Jubilee quartets became a popular religious musical movement in the first half of the 20th century. This genre started in the mid 1800’s by African-American university singing groups. Is consisted of mostly men and the earliest a cappella vocal groups were originally known as jubilee quartets because of the nature and characteristics of the performance. Jubilee Quartet is vocal a cappella ensemble generally a minimum of four voices and a maximum of six voices that performs formal arrangements of spirituals and limited instruments.
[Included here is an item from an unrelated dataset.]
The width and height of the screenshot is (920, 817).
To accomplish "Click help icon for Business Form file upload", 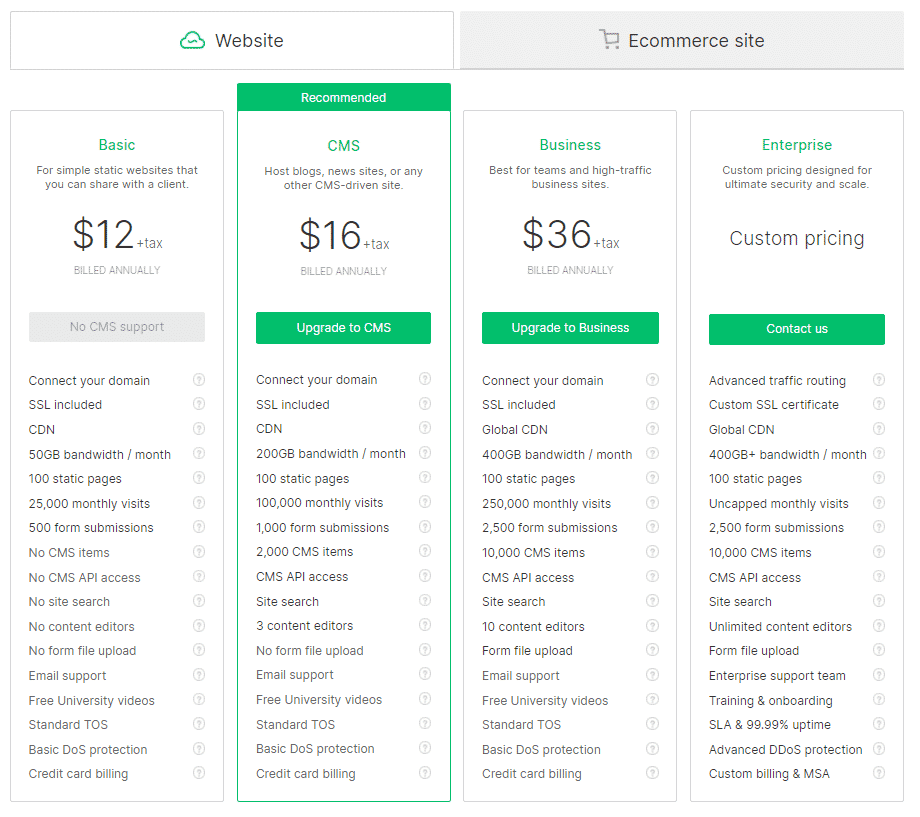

The jubilee quartet carries a humor component and later Blacks and whites offered competing depictions of slave life for entertainment. The traditional elements carries humor and the tempo also varies during the song. The songs are strophic which is a single melody repeated with different set of lyrics. In the 19th century jubilee quartets became popular at universities. The most popular university singing movement was the Fisk Jubilee Singers a capella ensemble. At the time, Fish University was on the verge of bankruptcy and to avoid the university from closure, George White gathered students to go on tour to earn money for the institution. This genre was popularized as a Negro spiritual tradition and the jubilee singers used this a means of breaking racial barriers in the U.S. and abroad.

One of the consistent patterns I have seen when writing these posts is how music is mostly used by black communities to address the challenges they were facing. Through varying genres, rhythms and lyrics black people used music to share their stories and they also used it for therapeutic purposes.